#### [Work task]
When you find the line with "Where should I click to: Expand the Аэропорты" among the records below, reproduce it and each line after it exactly, ending with the line with "Task: Open the Loggias habitées project tile".

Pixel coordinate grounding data
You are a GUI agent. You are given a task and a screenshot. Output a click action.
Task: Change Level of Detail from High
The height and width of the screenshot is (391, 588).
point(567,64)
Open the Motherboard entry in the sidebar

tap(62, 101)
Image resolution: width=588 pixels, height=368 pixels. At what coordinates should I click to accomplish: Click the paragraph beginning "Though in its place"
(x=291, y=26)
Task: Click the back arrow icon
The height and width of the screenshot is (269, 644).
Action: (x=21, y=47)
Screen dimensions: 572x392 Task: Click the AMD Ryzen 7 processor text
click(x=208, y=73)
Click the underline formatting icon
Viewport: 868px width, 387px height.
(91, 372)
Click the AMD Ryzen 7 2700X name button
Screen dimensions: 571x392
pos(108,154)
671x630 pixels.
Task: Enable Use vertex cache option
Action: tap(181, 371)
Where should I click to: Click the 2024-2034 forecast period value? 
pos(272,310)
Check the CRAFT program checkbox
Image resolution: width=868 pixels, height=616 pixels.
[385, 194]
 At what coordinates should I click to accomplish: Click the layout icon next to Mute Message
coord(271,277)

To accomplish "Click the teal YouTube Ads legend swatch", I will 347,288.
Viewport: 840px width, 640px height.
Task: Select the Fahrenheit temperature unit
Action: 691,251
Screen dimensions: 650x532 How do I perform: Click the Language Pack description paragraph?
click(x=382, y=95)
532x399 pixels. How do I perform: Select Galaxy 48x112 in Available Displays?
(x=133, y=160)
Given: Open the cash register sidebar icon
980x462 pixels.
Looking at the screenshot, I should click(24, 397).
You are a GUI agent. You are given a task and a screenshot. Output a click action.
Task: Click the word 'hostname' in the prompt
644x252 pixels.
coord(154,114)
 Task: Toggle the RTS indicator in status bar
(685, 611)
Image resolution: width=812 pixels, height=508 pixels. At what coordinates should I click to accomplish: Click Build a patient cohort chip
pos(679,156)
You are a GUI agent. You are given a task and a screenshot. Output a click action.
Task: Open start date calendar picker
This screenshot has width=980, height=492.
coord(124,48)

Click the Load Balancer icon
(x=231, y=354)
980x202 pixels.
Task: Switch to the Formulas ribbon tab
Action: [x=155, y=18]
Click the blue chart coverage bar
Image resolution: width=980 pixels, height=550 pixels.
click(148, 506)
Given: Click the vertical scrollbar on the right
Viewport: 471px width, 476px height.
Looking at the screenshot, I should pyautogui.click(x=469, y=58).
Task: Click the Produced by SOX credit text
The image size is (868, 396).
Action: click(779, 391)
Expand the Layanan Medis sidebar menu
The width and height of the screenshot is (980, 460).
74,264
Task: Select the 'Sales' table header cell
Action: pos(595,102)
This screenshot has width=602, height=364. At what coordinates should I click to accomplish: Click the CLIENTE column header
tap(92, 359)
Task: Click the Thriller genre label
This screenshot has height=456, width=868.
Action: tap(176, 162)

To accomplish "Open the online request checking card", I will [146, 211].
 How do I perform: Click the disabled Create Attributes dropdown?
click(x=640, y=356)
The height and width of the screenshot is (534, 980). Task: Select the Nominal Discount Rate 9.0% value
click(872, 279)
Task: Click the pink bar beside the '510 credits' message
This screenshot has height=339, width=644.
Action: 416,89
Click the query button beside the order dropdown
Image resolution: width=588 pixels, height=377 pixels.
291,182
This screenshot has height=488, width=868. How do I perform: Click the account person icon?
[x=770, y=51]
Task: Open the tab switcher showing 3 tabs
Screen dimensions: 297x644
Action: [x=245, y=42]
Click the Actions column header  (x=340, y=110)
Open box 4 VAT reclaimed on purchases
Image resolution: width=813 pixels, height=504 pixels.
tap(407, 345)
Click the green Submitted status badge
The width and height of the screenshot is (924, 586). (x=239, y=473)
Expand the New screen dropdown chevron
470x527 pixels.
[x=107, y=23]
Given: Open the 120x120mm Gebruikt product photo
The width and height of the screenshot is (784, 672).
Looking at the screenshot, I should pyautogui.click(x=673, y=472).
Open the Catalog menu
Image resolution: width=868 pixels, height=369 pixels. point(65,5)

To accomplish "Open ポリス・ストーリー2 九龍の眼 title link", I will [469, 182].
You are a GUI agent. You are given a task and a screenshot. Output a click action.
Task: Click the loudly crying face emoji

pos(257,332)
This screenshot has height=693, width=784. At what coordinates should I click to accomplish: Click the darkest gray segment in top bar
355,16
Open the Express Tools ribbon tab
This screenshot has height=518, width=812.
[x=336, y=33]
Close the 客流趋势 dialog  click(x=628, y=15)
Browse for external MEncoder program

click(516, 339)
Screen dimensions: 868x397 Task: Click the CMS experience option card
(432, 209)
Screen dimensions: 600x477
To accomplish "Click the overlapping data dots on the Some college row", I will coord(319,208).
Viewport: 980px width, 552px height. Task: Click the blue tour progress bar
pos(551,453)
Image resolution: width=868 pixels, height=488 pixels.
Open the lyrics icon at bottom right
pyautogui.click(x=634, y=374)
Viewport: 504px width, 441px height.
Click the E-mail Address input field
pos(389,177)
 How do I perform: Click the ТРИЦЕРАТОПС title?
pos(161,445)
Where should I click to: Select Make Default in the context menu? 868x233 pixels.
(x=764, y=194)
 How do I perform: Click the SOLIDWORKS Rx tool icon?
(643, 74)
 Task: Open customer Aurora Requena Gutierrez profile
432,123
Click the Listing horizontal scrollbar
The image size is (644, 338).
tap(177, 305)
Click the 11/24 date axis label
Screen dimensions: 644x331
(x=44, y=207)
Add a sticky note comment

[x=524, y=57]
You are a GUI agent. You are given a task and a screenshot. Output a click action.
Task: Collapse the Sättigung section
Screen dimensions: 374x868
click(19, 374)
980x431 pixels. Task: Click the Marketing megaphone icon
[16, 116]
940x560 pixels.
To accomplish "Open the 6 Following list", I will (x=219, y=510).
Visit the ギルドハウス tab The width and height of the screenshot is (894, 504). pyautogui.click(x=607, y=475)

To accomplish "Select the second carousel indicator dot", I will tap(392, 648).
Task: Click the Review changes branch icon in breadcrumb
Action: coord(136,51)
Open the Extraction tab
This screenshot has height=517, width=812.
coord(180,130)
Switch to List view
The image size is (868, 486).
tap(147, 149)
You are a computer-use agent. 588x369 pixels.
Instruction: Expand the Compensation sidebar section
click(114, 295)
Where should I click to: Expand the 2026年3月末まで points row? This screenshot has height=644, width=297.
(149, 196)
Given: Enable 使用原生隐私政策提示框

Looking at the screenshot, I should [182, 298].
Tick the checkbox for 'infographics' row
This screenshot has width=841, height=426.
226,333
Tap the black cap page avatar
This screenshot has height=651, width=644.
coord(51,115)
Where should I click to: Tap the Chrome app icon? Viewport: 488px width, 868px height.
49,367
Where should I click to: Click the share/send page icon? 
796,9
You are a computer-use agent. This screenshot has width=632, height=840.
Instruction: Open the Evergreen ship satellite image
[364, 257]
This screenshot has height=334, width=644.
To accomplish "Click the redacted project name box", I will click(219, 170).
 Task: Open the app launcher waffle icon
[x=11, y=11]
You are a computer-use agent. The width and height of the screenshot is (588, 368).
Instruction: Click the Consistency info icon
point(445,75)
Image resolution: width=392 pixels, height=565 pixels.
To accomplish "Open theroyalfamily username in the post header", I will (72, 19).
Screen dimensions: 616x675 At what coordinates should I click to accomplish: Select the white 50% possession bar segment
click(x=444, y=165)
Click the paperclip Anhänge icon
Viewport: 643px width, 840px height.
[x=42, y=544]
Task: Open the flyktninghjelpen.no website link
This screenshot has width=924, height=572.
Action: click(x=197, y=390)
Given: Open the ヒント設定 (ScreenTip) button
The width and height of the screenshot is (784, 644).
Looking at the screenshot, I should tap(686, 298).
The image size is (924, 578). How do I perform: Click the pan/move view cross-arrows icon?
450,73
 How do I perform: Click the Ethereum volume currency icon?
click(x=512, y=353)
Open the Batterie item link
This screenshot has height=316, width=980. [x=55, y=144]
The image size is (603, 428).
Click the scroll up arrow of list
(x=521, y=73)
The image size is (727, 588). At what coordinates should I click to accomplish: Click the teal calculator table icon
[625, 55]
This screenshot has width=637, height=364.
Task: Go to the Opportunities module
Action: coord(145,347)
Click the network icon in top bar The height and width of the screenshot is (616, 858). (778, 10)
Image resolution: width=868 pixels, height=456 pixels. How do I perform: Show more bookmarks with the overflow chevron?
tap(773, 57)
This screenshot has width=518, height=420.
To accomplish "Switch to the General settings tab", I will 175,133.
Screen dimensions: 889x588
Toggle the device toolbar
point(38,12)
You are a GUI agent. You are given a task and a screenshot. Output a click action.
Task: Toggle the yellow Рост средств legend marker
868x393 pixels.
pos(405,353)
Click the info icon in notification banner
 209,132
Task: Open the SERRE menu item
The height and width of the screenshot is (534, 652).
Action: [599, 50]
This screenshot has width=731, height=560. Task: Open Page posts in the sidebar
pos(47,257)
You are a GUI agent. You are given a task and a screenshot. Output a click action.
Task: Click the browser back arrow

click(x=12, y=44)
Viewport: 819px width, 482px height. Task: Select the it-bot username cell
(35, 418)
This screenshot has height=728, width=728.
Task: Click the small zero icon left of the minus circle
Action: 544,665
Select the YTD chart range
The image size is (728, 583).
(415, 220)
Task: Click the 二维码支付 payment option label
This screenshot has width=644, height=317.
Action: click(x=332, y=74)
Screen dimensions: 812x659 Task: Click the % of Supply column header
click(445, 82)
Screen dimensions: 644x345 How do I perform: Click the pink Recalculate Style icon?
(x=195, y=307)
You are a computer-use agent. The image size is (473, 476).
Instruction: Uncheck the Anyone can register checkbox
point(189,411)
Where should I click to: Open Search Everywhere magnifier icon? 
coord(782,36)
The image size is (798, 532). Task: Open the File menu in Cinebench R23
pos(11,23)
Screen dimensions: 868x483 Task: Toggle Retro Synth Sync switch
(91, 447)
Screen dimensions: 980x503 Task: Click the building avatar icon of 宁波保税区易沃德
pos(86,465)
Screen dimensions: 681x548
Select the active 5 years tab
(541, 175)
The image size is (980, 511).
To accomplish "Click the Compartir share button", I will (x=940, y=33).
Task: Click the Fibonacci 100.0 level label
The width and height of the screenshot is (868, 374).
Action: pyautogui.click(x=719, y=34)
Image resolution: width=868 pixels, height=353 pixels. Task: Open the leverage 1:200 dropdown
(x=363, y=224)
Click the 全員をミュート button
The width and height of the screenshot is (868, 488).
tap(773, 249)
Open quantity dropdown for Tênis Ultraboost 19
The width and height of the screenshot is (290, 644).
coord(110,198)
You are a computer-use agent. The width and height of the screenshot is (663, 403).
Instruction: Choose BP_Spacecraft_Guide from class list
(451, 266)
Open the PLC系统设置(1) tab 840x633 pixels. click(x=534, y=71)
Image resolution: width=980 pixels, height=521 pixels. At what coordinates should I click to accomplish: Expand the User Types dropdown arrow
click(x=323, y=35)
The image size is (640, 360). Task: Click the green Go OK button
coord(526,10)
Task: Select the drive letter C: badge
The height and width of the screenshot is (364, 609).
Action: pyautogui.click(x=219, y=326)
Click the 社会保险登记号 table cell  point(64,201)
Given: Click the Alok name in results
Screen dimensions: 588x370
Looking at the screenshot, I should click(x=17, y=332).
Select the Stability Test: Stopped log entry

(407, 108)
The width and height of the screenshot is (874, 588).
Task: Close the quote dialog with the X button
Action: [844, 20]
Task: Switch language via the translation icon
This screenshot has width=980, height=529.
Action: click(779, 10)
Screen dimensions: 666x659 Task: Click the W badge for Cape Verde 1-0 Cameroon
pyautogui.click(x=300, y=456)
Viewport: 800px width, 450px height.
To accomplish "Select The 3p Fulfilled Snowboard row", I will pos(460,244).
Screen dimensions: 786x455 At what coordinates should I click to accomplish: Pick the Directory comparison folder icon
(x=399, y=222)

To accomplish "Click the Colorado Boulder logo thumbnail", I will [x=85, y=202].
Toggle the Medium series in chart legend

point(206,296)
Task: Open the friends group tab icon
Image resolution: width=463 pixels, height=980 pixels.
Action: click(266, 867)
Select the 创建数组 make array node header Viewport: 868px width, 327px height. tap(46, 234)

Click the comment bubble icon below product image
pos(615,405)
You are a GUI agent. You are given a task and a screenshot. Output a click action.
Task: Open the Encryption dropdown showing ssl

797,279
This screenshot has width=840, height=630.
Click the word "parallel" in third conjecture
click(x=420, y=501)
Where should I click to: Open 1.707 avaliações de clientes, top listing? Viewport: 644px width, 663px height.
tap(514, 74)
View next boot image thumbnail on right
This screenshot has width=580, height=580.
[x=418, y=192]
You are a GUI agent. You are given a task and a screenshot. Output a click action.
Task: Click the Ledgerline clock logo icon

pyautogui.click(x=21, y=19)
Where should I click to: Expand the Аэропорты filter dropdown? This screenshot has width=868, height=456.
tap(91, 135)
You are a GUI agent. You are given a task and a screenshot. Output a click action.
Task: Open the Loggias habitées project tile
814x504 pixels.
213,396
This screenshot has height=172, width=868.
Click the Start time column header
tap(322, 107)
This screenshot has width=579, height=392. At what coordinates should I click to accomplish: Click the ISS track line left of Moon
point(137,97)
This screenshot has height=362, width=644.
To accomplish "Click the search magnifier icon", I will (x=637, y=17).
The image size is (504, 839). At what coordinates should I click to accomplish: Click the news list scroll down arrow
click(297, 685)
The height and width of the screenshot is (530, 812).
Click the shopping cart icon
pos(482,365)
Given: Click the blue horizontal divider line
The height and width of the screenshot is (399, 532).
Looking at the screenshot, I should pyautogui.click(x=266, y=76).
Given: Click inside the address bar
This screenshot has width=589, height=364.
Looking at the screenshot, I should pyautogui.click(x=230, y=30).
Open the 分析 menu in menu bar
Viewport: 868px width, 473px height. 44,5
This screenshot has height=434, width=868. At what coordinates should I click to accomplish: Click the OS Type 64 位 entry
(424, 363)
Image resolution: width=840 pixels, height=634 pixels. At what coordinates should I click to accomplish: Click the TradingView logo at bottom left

#### [Task result]
Where should I click to: Expand the Аэропорты filter dropdown? This screenshot has width=868, height=456.
tap(91, 135)
You are a GUI agent. You are given a task and a screenshot. Output a click action.
Task: Open the Loggias habitées project tile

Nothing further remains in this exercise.